• **EXERCISE REQUIREMENTS**
1. In the text on defenses to the fifth standard, which chapter of the Wisconsin Statutes spells out the court proceeding for protective placement?
2. Reproduce a passage from the text on defenses to the fifth standard, beginning at the words "Defenses to the" and stopping after "not be applied.".

• **TEXT FOR ANALYSIS**
::::::::

Defenses to the Fifth Standard
There are some legal responses or tools that a consumer may want to use when one is being judged by the “fifth standard”. These are legal “defenses” that may be used to avoid involuntary commitment. If there is reasonable provision or the individual’s care or treatment available in the community and there is a reasonable probability that the individual will use these services OR if a person is appropriate for protective placement under Ch. 55, then the fifth standard should not be applied.
In order to use this defense, it’s important to be aware of various treatments and medications that are available and that have been successful for you in the past. Preparing an “advance directive” (a document that states your mental and physical health care preferences) may be helpful in directing a treatment plan. Knowing what community resources are available to you could help with your defense. To find out about community services in your area, contact your county Human Services Department or in some counties, the county Department of Community Programs.
In order to be appropriate for protective placement, a person has to meet the following standard:
He/she must be incompetent and have a guardian, have a primary need for residential care and custody, as a result of mental disability be so totally incapable of providing for himself or herself as to create a substantial risk of serious harm to self or others, and have a disability which is or is likely to be permanent. Protective placement requires a special court proceeding, which is spelled out in Chapter 55 of the Wisconsin Statutes.
As with all attempts at commitment, you have a right to full due process and are entitled to the services of an attorney to represent you at the probable cause and final commitment hearings. You may request a public defender (or have one appointed) if you are found indigent. A nominal fee may be charged. If you are committed, you may be able to appeal it to a higher court. You should discuss this with your attorney.
If you are committed under the fifth standard…
If the court finds that you meet the requirements to be committed under the fifth standard, a treatment plan for your care should be prepared by the county department of community programs or human services. This plan, which should be made available to you and the court at or prior to the final commitment hearing, must contain goals of treatment, the type of treatment to be provided, the availability of services, and the expected providers and their acceptance of you into their programs. It must address your needs for inpatient care, residential services, community support services, medication and its monitoring, case management, and other services to enable you to live in the community. The plan is a recommendation and is not subject to court approval.

::::::::

• **INFORMATION PROVIDED**
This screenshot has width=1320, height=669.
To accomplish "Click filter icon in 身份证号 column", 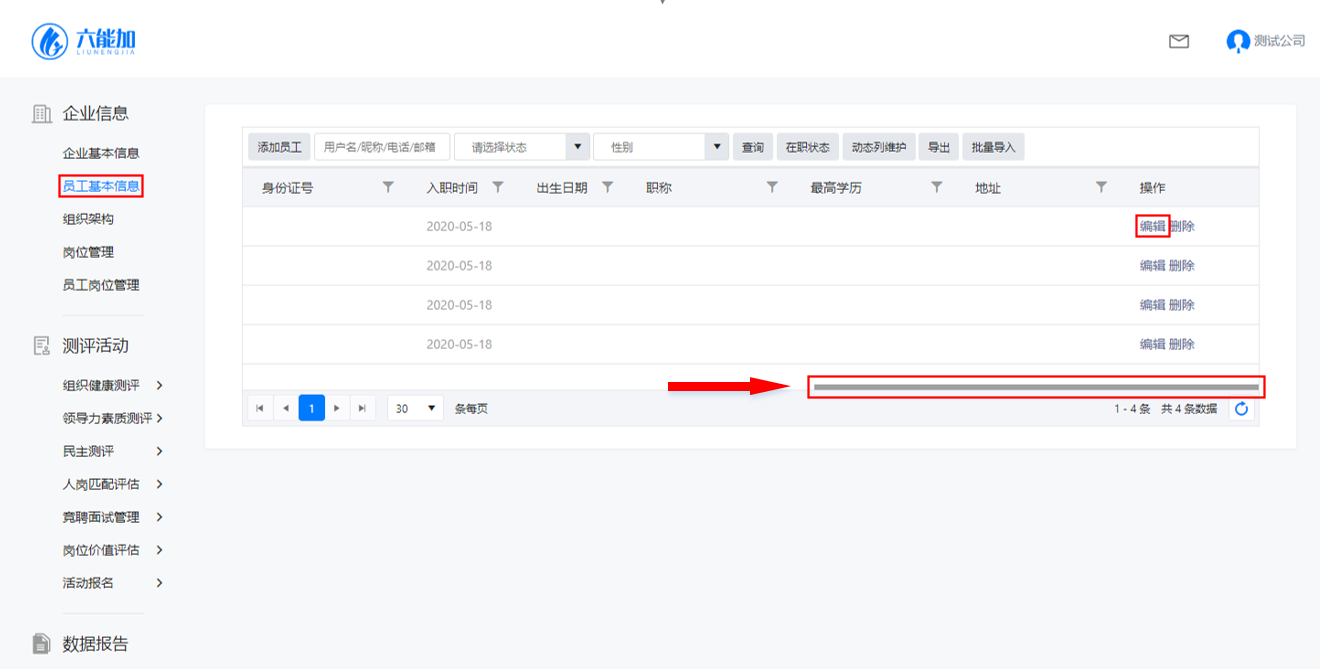I will [x=389, y=187].
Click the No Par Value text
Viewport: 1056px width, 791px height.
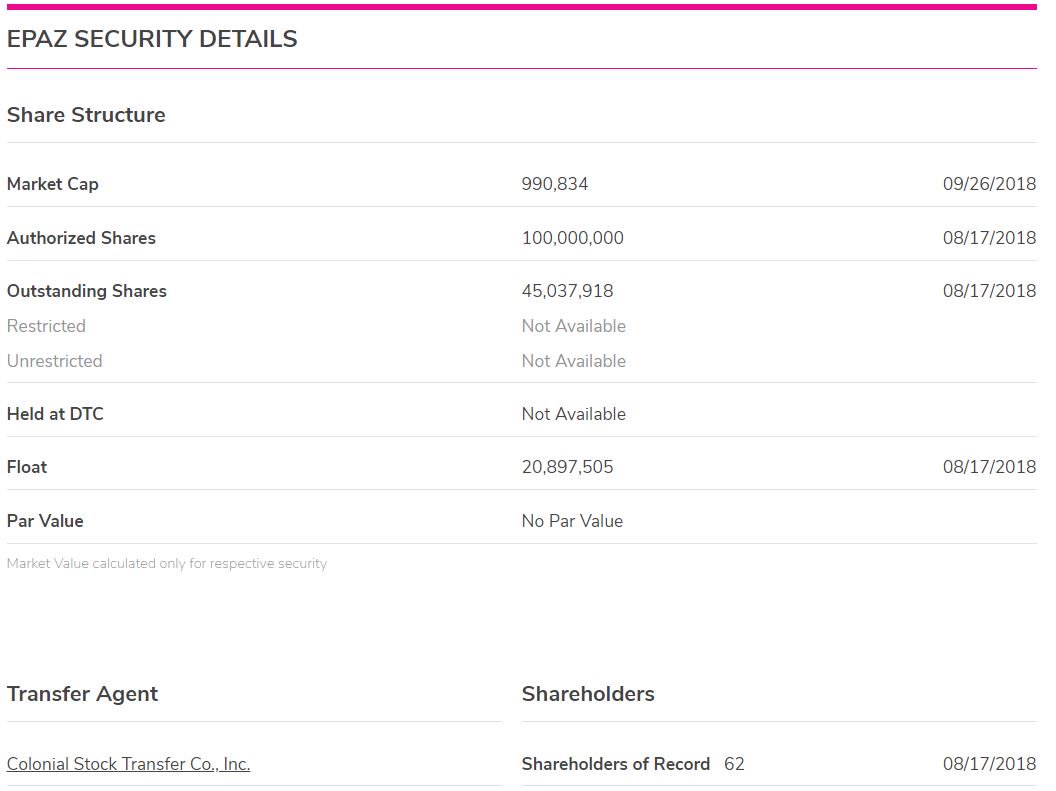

::::::::

• **SOLVED PROBLEMS**
1. Chapter 55

2.
Defenses to the Fifth Standard
There are some legal responses or tools that a consumer may want to use when one is being judged by the “fifth standard”. These are legal “defenses” that may be used to avoid involuntary commitment. If there is reasonable provision or the individual’s care or treatment available in the community and there is a reasonable probability that the individual will use these services OR if a person is appropriate for protective placement under Ch. 55, then the fifth standard should not be applied.